Ao longo do dia, a agenda se aproxima da operação do varejo, com debates sobre aplicação prática de tecnologia, experiência do cliente e prevenção de perdas. A participação de Edmour Saiani, sócio-fundador da consultoria Ponto de Referência, reforça a ideia de que a construção de vínculo com o consumidor depende menos de investimento e mais de consistência estratégica.
Trazendo tendências de consumo, Priscila Seripieri, da empresa global de previsões WGSN, terá um painel para antecipar as mudanças no comportamento de consumo das novas gerações. O dia se encerra com um debate sobre inovação e disrupção no retail media, reunindo executivos como Rafaela Rezende, Fabi Manfredi e Yuri Gricheno, além de um painel sobre segurança de dados e compartilhamento de informações à luz da LGPD.
No dia 14, o foco se desloca para a relação entre marcas, dados e consumidores. A discussão começa com o conceito de "loved brands" (marcas amadas), reunindo executivas como Renata Gomide e Daniela Lupo, em um debate sobre construção de vínculo emocional e consistência de marca ao longo do tempo. Ao longo da manhã, temas como CRM e hiper personalização mostram como o uso de dados vem redefinindo a experiência do cliente.

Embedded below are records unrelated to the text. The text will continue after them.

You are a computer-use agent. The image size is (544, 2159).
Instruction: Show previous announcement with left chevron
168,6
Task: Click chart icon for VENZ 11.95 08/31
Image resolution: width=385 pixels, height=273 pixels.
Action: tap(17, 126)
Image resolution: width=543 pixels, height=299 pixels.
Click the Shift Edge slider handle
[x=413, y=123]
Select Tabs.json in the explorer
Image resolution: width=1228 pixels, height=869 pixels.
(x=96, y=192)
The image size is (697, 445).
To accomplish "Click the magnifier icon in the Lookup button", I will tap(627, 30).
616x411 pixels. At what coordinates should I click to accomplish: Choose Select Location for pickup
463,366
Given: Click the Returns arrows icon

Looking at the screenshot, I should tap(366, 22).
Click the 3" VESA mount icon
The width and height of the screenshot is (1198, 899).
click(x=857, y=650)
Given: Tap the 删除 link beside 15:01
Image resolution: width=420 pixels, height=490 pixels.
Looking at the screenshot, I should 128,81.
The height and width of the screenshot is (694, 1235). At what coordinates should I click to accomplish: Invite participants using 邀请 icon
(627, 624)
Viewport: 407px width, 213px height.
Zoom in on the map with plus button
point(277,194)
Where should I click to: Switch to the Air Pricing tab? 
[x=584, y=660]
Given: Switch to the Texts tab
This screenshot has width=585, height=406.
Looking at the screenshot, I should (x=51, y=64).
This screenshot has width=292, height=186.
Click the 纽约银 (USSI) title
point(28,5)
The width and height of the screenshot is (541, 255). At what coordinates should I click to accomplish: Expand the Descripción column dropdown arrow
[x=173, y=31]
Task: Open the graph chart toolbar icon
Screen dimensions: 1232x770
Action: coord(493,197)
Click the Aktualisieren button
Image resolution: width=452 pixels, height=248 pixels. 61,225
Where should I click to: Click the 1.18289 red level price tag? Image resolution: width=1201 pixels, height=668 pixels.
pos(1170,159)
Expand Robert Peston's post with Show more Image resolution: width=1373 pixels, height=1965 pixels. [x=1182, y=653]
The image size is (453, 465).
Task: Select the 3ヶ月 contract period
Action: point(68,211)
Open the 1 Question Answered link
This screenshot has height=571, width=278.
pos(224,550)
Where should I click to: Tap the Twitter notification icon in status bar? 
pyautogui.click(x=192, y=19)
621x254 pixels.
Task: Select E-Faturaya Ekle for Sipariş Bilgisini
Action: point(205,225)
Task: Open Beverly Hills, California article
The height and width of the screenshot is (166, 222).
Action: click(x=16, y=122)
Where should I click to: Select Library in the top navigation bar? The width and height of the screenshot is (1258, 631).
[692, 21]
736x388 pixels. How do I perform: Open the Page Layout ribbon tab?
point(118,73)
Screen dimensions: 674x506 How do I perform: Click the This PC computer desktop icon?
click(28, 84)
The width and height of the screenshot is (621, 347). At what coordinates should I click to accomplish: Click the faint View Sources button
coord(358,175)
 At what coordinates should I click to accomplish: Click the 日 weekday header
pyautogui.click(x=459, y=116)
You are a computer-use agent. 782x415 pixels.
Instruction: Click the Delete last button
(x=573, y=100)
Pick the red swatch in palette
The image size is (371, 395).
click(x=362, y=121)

A reputação aparece como ativo central em um painel com Felipe Paniago, cofundador do ReclameAqui, refletindo um ambiente em que consumidores participam ativamente da construção das marcas. Essa lógica se conecta ao debate sobre o novo comércio digital, com executivos ligados à Renner e à agência Bendita Agência, discutindo a convergência entre plataformas, varejo físico e narrativa criativa.
À tarde, a programação aprofunda a discussão sobre tecnologia aplicada ao relacionamento com o cliente, incluindo o uso de agentes de IA, chatbots e aplicativos de mensagem. O encerramento traz uma leitura mais contextual, analisando como eventos como a Copa do Mundo influenciam o comportamento de compra, com participação de Priscila Ariani, diretora de marketing na Scanntech Brasil.
No dia 15, a trilha assume um caráter mais orientado à inteligência artificial e às novas interfaces de consumo. A discussão sobre influenciadores e novas formas de divulgação, com nomes como Fernanda Dalben, diretora de marketing do Dalben Supermercados, aponta para a crescente importância do conteúdo e da autenticidade na construção de marca. Essa transformação se estende ao uso do WhatsApp como canal de vendas, tema de um painel com Diego de Oliveira, que trata a conversa como motor de conversão.
Ao longo do dia, a inteligência artificial aparece como ferramenta de gestão e também como elemento de transformação estrutural do varejo. A aplicação prática da tecnologia em áreas como estoque, precificação e comportamento do consumidor é combinada a discussões mais amplas, como o impacto das IAs no mercado corporativo, com Ana Moises, diretora de soluções de marketing do LinkedIn.
O debate sobre ESG também ganha espaço, com empresas como L'Occitane e Zurich Seguros, reforçando a necessidade de transformar discurso em métricas concretas.